§ Entries supplied:
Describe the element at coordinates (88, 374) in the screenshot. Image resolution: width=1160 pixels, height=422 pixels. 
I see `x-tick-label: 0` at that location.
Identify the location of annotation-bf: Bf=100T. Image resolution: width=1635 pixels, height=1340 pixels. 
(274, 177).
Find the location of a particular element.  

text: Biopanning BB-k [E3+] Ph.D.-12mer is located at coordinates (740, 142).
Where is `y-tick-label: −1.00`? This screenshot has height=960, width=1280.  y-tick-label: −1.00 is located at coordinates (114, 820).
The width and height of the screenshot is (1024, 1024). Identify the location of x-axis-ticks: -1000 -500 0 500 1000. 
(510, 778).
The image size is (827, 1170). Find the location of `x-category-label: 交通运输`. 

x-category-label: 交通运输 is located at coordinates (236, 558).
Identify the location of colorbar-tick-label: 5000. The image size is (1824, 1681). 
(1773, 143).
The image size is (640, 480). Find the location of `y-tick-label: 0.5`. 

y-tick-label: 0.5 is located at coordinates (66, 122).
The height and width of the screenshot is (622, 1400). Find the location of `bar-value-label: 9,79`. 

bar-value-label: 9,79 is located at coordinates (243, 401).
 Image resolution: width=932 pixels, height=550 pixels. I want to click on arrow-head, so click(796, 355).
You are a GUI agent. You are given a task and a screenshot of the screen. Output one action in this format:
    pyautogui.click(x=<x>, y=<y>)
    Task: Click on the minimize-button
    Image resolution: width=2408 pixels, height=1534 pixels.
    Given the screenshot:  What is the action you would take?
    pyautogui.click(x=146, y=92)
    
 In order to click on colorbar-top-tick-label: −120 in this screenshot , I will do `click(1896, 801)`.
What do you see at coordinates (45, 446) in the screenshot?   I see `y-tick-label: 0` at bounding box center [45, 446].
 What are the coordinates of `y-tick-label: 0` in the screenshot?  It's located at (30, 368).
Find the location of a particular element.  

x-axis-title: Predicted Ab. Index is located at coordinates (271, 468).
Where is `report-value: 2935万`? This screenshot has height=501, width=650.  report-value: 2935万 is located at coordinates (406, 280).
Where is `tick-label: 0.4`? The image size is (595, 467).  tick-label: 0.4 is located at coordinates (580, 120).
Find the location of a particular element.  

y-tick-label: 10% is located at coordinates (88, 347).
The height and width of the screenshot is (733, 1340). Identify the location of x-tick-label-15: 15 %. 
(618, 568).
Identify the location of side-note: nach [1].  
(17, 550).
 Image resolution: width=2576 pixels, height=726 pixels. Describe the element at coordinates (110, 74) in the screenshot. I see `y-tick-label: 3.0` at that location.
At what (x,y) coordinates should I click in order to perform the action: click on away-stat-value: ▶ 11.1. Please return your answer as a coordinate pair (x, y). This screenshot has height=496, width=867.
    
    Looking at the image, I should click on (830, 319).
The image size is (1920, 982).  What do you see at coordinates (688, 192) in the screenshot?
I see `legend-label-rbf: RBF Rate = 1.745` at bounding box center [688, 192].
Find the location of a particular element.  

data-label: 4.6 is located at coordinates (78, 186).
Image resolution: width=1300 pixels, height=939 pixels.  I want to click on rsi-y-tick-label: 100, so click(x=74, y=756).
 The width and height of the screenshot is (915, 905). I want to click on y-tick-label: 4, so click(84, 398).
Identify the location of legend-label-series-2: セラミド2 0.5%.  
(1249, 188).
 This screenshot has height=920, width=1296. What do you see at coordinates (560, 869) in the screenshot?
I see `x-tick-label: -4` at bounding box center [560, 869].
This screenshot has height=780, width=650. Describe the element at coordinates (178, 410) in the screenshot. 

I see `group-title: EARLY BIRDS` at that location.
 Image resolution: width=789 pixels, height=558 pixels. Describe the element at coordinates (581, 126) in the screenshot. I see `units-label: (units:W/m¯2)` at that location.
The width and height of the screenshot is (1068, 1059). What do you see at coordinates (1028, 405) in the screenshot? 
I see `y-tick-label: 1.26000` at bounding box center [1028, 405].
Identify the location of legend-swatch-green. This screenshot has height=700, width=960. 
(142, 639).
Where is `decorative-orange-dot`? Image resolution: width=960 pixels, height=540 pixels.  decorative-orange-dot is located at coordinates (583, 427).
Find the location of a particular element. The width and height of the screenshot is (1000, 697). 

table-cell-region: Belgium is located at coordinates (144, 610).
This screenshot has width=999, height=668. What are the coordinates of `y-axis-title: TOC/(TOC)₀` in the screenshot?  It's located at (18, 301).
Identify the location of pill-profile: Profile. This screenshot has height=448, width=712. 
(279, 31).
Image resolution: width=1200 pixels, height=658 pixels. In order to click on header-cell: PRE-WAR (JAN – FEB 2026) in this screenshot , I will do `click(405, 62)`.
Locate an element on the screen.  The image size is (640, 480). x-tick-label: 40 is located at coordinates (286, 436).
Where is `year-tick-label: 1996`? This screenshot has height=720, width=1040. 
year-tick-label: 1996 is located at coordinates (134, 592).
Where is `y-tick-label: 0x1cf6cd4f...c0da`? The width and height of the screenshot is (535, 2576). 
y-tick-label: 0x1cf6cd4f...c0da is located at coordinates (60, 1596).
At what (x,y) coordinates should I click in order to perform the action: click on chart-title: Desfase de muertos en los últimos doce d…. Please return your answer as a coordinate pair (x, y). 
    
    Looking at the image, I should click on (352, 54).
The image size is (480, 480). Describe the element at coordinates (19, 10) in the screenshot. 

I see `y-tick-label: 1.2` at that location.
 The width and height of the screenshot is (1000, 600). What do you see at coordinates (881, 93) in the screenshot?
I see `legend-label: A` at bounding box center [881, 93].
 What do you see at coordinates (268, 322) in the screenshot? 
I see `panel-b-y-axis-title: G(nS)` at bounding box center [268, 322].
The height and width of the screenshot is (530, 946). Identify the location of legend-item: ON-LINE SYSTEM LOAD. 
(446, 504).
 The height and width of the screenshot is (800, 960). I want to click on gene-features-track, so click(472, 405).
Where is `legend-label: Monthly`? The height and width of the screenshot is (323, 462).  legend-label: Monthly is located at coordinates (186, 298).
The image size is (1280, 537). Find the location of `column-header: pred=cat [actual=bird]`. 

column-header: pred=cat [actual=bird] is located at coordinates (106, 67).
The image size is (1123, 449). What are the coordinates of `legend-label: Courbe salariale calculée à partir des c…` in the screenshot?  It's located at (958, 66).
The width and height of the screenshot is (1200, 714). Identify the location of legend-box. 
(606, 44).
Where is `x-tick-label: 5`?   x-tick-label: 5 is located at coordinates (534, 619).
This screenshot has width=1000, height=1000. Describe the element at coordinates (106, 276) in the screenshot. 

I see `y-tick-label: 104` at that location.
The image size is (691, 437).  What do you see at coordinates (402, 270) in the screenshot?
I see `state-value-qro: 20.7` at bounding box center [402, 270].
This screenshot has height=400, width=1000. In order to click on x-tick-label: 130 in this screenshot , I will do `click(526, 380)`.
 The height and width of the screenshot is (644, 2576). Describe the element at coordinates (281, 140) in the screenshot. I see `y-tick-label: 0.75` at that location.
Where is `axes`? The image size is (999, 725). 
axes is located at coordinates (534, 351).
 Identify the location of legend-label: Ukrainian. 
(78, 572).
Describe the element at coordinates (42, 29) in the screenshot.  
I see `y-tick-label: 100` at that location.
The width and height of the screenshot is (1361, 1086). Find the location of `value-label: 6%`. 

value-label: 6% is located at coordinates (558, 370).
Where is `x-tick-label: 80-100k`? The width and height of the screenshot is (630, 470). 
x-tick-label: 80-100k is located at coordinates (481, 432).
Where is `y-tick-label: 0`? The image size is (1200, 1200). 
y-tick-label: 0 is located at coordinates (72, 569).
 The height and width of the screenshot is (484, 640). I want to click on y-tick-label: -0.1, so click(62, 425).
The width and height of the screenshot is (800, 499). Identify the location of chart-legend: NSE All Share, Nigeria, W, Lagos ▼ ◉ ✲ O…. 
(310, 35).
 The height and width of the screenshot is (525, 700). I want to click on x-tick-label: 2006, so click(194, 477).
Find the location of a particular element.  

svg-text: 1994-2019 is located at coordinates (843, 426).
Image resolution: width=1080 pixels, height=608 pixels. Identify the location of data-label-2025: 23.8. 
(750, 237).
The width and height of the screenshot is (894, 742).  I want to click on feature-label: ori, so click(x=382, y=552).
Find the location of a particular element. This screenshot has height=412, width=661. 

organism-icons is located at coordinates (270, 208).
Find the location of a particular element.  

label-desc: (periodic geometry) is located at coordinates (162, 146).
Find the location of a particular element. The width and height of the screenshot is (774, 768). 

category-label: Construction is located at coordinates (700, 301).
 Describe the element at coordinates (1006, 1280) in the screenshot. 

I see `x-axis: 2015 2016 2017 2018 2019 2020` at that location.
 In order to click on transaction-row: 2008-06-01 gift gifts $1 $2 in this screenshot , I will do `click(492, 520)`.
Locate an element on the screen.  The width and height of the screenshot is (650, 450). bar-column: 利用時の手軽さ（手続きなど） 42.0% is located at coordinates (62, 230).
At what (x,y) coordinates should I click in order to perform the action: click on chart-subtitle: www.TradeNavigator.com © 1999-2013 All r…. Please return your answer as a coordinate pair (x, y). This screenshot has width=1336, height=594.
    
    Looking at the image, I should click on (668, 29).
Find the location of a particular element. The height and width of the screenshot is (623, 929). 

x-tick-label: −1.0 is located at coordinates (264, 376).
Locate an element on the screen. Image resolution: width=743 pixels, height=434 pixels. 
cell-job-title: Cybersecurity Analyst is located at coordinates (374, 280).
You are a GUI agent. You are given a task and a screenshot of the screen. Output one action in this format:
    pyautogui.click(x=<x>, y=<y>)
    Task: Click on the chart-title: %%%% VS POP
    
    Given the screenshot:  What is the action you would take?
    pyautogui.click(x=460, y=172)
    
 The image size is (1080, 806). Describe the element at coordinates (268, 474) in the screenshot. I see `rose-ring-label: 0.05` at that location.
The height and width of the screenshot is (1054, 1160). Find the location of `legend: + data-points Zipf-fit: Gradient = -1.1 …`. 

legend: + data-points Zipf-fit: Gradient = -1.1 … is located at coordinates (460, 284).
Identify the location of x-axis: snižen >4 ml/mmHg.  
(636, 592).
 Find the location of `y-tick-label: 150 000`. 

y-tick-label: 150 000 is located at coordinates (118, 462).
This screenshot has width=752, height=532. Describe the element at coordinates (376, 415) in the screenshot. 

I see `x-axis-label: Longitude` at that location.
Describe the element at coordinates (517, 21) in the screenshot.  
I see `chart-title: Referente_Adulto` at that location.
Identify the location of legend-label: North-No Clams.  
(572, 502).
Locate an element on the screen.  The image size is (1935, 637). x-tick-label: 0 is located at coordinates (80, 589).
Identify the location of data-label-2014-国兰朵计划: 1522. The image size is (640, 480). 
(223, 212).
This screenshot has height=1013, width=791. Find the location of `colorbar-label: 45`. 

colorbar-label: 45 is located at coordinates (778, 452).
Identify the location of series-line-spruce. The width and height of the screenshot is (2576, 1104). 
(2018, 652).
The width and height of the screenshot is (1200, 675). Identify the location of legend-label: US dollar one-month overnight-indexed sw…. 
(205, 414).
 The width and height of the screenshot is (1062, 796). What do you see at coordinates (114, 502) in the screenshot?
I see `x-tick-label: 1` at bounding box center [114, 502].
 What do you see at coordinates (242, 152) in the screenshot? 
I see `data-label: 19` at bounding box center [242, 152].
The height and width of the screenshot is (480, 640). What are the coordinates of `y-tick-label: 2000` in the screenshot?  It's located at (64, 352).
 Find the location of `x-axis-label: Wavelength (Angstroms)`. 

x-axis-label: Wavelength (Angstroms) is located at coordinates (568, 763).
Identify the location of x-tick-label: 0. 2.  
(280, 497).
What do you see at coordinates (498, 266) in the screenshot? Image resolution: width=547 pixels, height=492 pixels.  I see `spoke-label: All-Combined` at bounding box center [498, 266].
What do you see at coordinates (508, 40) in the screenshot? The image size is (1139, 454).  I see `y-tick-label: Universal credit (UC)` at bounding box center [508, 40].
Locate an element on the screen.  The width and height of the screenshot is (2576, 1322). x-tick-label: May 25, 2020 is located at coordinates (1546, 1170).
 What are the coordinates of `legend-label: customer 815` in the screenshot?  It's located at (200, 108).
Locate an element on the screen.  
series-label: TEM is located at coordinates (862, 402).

§ What the task asks:
Rewrite the material from the line with "coordinates (534, 619)." up to and including the line with "center [402, 270].". Change "Describe" to "Identify" and keep everything else as it is.

§ Answer for this exercise:
Where is `x-tick-label: 5`?   x-tick-label: 5 is located at coordinates (534, 619).
This screenshot has width=1000, height=1000. Identify the element at coordinates (106, 276) in the screenshot. 

I see `y-tick-label: 104` at that location.
The image size is (691, 437).  What do you see at coordinates (402, 270) in the screenshot?
I see `state-value-qro: 20.7` at bounding box center [402, 270].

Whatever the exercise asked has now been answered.